A summary of "What are Weak Links in the npm Supply Chain?", by Nusrat Zahan et al.
Nicholas M. Synovic
- 8 minutes read - 1686 wordsA summary of “What are Weak Links in the npm Supply Chain?”
Nusrat Zahan et al.; Proceedings of ICSE-SEIP 2022; DOI
For the summary of the paper, go to the Summary section of this article.
Table of Contents
First Pass
Read the title, abstract, introduction, section and sub-section headings, and conclusion
Problem
What is the problem addressed in the paper?

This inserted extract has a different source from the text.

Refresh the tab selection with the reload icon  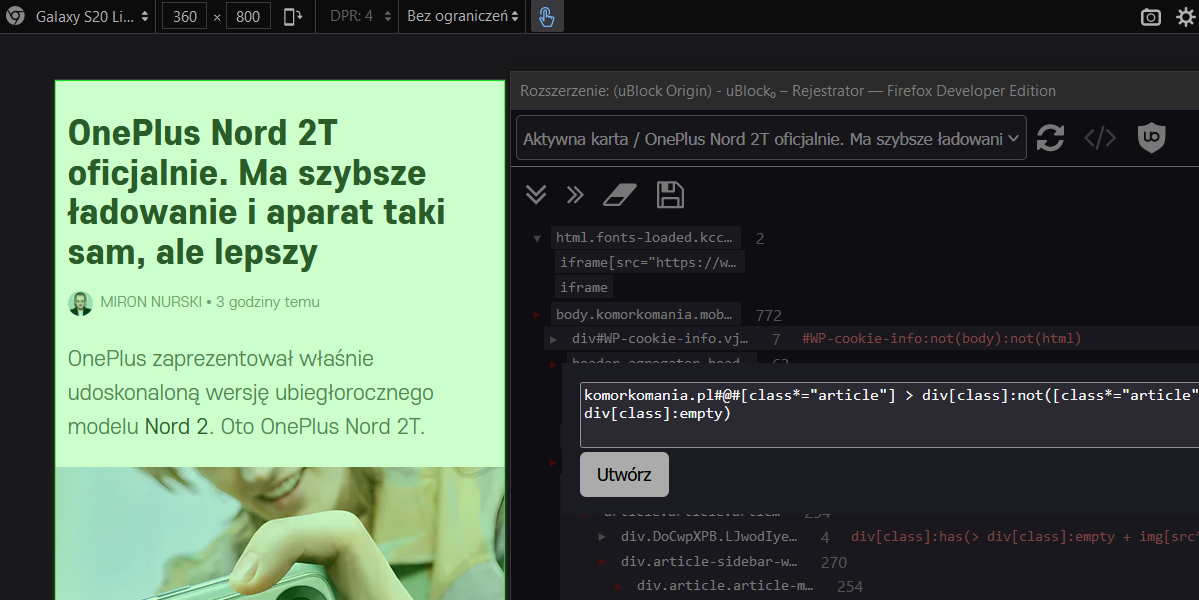click(1050, 137)
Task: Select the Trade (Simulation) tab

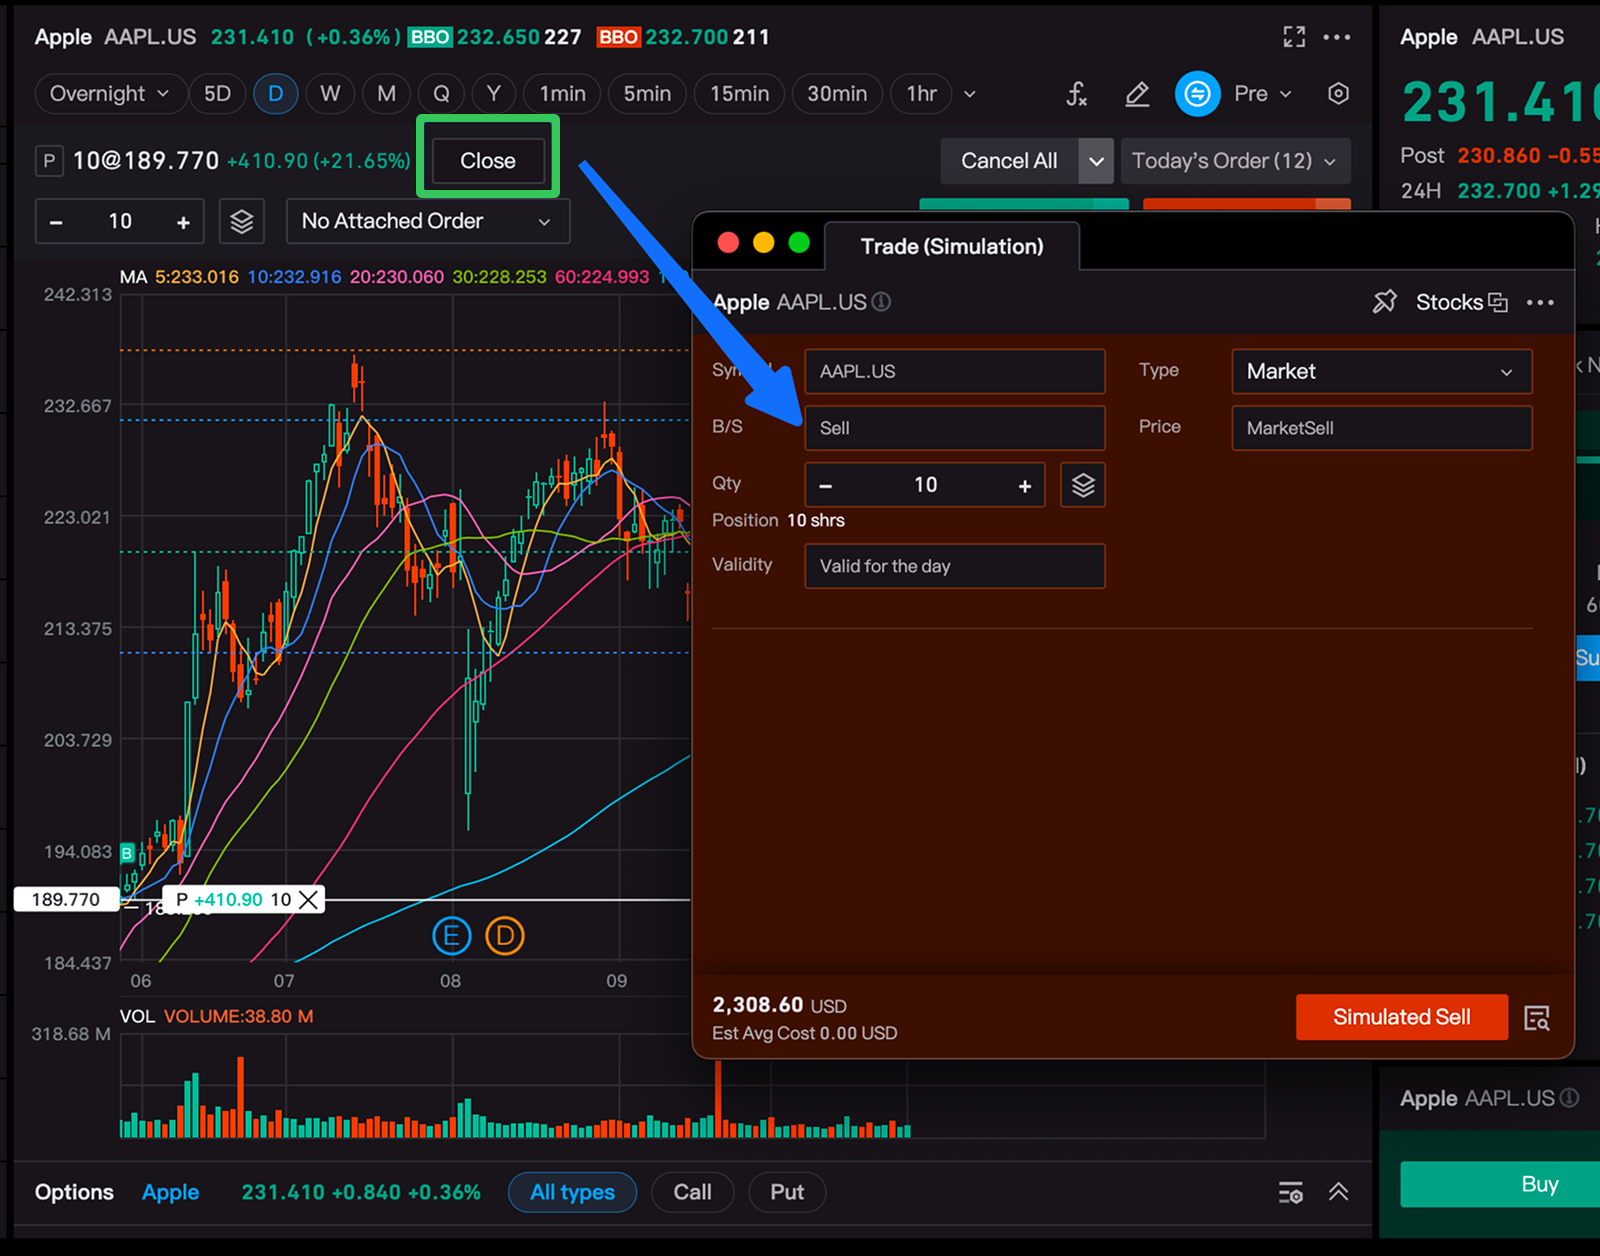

Supply chain attacks stem from a data-driven approach where malicious actors analyze signals in packages to identify weak links that can be exploited through the insertion of malicious code. These attacks propagate through the supply chain and affect unsuspecting users who rely on packages dependent upon the compromised package.
Motivation
Why should we care about this paper?
Reports indicate that in 2021 supply chain attacks increased by 650%. An example supply chain attack that crippled significant infrastructure was the SolarWinds attack, which affected 425 Fortune 500 companies and several U.S. federal agencies. Attacks on the supply chain stem from a data-driven approach, where attackers analyze package metadata to identify which packages are most vulnerable based on several signals, and then insert malicious code into the package. This malicious code then propagates through the supply chain, thereby affecting many unsuspecting downstream users. The more signals a package has, the weaker it is considered to be within the supply chain - thereby earning the name: “weak link”. Weak links exposes a package to a higher risk of a supply chain attack and an attacker can exploit signals to execute a supply chain attack.
Category
What type of paper is this work?
This paper is similar to a bug study in that it proposes classifications for
weak link signals. It also is a survey paper, as 470 npm
package maintainers
were interviewed to identify if weak link signals are of importance.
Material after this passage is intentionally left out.